• [THE TASK]: Which lines below include the string "GOME"? Please show each one.

—————

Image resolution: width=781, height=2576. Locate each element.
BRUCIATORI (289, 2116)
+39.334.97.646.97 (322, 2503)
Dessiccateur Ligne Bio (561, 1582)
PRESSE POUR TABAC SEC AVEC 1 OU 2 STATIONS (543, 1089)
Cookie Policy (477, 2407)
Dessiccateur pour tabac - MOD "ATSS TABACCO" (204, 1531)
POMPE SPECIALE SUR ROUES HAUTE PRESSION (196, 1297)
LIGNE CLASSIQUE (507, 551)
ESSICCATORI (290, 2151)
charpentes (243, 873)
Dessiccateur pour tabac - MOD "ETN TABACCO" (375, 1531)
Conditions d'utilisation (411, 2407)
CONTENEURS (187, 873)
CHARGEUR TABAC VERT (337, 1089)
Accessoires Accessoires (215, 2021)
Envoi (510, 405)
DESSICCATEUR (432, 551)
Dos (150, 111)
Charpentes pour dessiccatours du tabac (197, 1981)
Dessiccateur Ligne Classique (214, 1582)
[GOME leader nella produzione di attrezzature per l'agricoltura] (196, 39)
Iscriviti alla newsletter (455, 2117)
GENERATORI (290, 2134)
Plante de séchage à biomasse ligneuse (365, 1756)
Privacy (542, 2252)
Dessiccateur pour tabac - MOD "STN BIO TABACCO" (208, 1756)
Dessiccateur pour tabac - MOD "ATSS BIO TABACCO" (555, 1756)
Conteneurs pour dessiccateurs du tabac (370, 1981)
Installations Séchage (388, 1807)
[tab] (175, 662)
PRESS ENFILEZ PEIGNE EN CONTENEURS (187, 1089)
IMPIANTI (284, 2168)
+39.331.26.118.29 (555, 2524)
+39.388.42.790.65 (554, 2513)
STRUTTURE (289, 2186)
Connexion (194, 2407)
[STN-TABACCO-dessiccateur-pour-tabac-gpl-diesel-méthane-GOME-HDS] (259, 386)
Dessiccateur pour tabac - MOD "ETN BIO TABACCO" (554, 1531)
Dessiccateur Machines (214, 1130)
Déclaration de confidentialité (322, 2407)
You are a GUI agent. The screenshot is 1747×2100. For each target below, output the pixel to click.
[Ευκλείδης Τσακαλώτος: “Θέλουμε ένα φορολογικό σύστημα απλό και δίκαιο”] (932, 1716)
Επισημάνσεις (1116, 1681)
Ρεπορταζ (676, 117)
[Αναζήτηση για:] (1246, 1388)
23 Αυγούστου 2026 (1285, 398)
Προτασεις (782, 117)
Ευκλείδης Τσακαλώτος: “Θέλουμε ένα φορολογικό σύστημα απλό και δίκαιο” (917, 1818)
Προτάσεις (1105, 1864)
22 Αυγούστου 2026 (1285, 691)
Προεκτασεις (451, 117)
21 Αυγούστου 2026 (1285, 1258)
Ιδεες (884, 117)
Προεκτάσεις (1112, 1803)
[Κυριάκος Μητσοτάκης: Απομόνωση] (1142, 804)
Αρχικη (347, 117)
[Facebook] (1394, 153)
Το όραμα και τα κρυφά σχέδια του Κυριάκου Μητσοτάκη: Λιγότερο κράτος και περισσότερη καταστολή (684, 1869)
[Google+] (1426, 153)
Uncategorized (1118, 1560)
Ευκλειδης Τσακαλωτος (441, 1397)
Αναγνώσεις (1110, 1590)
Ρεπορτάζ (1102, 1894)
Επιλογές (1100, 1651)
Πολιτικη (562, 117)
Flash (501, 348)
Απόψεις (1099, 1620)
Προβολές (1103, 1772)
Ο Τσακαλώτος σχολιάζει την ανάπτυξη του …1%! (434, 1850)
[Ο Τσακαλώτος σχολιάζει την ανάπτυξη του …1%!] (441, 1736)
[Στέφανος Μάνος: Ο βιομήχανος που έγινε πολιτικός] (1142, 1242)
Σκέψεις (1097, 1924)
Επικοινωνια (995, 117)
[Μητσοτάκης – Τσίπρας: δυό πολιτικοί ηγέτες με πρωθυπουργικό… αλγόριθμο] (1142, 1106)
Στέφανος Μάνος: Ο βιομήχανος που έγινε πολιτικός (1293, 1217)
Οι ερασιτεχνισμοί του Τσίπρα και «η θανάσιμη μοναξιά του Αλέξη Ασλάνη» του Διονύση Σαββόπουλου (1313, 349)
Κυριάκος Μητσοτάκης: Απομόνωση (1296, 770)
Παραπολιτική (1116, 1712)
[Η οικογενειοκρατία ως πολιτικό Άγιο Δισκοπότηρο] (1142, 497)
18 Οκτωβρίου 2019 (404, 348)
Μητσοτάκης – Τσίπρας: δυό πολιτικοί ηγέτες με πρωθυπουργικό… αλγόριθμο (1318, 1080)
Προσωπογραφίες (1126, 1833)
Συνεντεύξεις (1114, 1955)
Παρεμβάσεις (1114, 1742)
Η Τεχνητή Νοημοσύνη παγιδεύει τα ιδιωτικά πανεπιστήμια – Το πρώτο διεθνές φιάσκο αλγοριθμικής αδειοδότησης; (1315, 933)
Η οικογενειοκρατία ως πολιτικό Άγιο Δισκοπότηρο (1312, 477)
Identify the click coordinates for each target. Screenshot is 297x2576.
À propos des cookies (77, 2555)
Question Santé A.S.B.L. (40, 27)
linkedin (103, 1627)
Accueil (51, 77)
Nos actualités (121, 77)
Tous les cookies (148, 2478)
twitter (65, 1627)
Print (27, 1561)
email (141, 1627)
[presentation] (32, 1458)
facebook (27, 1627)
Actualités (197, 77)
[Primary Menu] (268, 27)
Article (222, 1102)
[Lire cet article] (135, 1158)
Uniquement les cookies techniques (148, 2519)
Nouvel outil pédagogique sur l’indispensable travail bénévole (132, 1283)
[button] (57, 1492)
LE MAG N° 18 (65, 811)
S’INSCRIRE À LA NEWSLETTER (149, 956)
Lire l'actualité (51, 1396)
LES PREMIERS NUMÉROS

—————

• [EXPECTED OUTPUT]:
[GOME leader nella produzione di attrezzature per l'agricoltura] (196, 39)
[STN-TABACCO-dessiccateur-pour-tabac-gpl-diesel-méthane-GOME-HDS] (259, 386)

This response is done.